We were persuaded that we were far too delicate these days for the kind of brawling politics in which this country had been born, and for which the Founders had set up the Constitution to maintain something resembling boundaries. We were fed cheap junk food instead of actual information until we developed a serious jones for it. Our belief in our counterfeit national innocence was that with which we washed it all down. We became a fat and lazy excuse for a democratic republic.

Because we must know who won the electoral college vote before midnight on Election Day.  Because we mustn't question the wisdom of polling, the reports of the Associated Press (the entity that apparently determines which candidate won the electoral college vote, weeks before that entity actually meets to vote), and because we don't even blink at claims the election was a long time ago, and the margin of victory was huge; even though we know it wasn't.  Words, what do they matter?  It's feelings that count.  Besides, the election was a long time ago; we have Christmas shopping to do.

And, like Jonathan Chait, I don't have a good feeling about this:

The Obama administration declined to publicize, wary of being seen as intervening on Clinton’s behalf. Instead, it devised a fallback plan. Concerned that Russia might attempt to hack into electronic voting machines, it gathered a bipartisan group of lawmakers to hear the CIA’s report, in the hopes that they would present a united front warning Russia not to disrupt the election. According to the Post, Republican Majority Leader Mitch McConnell “raised doubts about the underlying intelligence and made clear to the administration that he would consider any effort by the White House to challenge the Russians publicly an act of partisan politics.” Other Republicans refused to join the effort for reasons that can only be understood as a desire to protect the Republican ticket from any insinuation, however well-founded, that Russia was helping it.
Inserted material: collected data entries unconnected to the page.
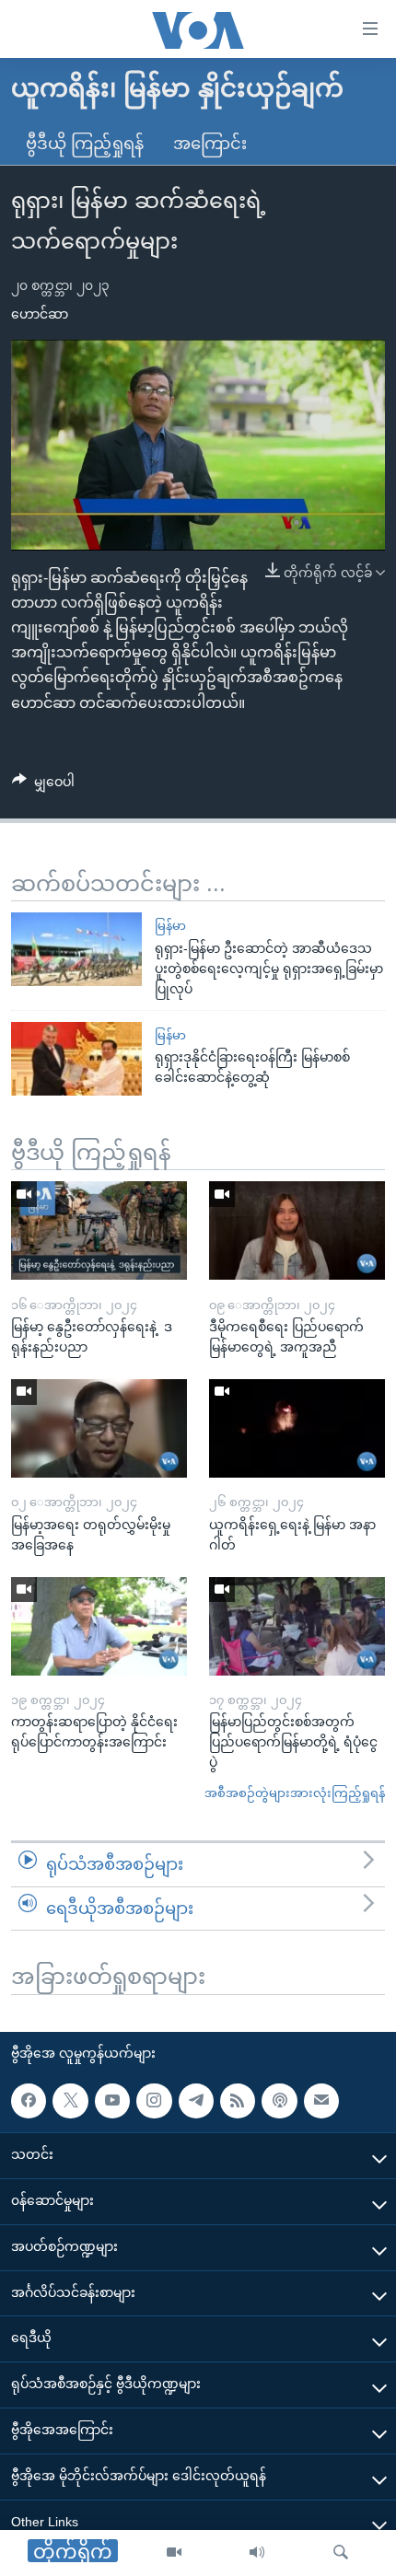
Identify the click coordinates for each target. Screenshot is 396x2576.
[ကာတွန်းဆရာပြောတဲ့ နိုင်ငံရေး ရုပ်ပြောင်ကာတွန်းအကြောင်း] (99, 1626)
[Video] (174, 2553)
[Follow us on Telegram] (196, 2100)
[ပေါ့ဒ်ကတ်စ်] (279, 2100)
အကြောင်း (210, 143)
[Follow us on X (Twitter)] (69, 2100)
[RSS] (237, 2100)
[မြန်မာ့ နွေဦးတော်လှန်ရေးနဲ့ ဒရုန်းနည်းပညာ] (99, 1230)
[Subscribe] (321, 2100)
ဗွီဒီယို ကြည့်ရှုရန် (85, 143)
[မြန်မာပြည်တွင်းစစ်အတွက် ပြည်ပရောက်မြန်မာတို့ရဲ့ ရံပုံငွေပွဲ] (297, 1626)
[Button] (43, 785)
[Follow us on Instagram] (153, 2100)
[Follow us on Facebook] (28, 2100)
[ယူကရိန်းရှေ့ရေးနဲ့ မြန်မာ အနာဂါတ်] (297, 1428)
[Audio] (257, 2553)
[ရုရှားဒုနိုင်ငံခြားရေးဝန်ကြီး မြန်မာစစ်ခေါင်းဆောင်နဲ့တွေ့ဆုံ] (76, 1059)
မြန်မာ (170, 926)
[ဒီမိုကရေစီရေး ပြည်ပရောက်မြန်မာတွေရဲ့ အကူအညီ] (297, 1230)
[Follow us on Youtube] (112, 2100)
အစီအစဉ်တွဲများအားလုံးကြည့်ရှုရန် (294, 1793)
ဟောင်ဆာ (39, 314)
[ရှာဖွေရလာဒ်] (340, 2553)
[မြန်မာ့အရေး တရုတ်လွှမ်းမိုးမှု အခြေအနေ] (99, 1428)
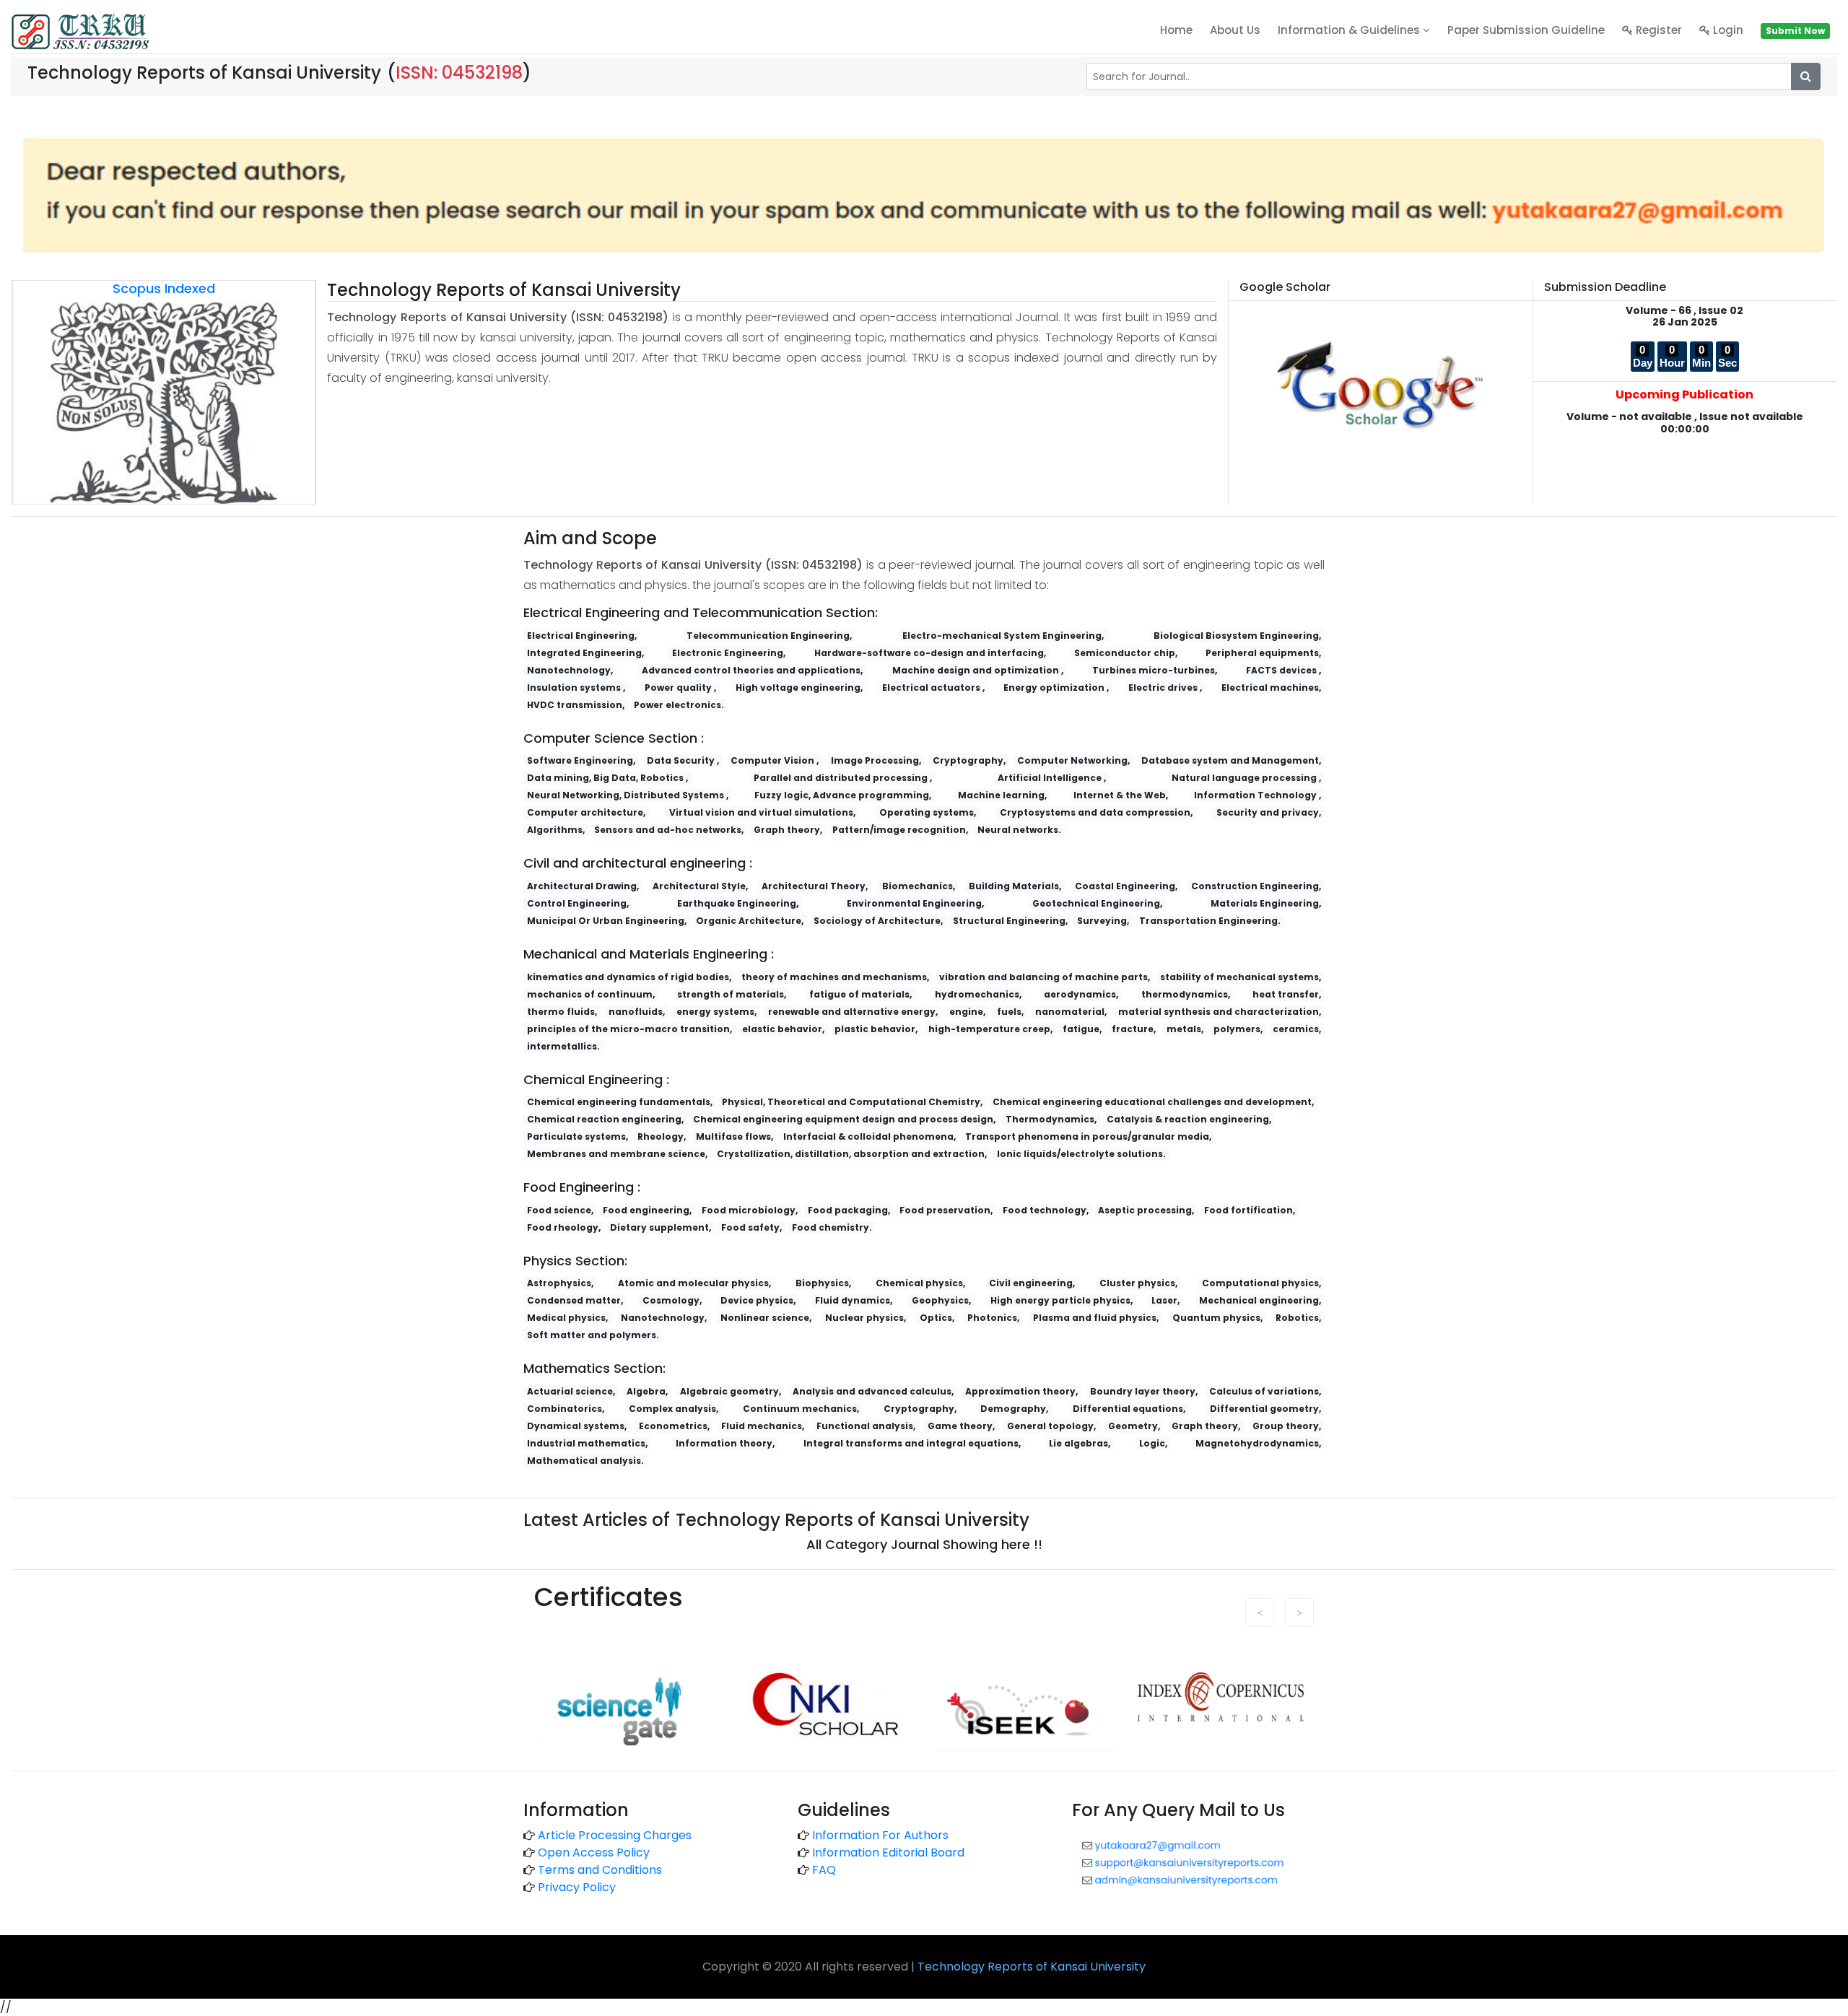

Even the most cynical observer of McConnell — a cynical man to his bones — would have been shocked at his raw partisanship. Presented with an attack on the sanctity of his own country’s democracy by a hostile foreign power, his overriding concern was party over country. Obama’s fear of seeming partisan held him back from making a unilateral statement without partisan cover. No such fear restrained McConnell. This imbalance in will to power extended to the security agencies. The CIA could have leaked its conclusion before November, but held off. The FBI should have held off on leaking its October surprise, but plunged ahead.

Cynical?  Then how do we describe the President-Elect?

President-elect Donald Trump, in an exclusive interview with “Fox News Sunday,” decried as “ridiculous” the CIA’s reported assessment that Russia intervened in the election to boost his candidacy – describing the claim as another “excuse” pushed by Democrats to explain his upset victory.

“It's just another excuse. I don't believe it,” Trump said. “… Every week it's another excuse.  We had a massive landslide victory, as you know, in the Electoral College."

And you wonder why Obama didn't push that intelligence information in September?

By the way; in 1972 Richard Nixon won 49 states and 520 electoral votes.  I'm old enough to remember that.  That was a landslide victory.    LBJ won 486 electoral votes, to Goldwater's 52.  That was a landslide victory.   I'm old enough to remember that, too.  Trump lies as casually as other people say "Hello."

Country doesn't matter anymore.  We learned that in November.  All that matters is power, is victory, is winning.  Once you win you control reality, you get to call a squeaker victory the greatest rout in history; you get to call a crude lout "Mr. President."  You get to berate people who don't look like you because this is your country now and if someone doesn't like that fact they can leave!

I'm old enough to remember "America:  Love it or leave it!"  This time around, I think they mean it.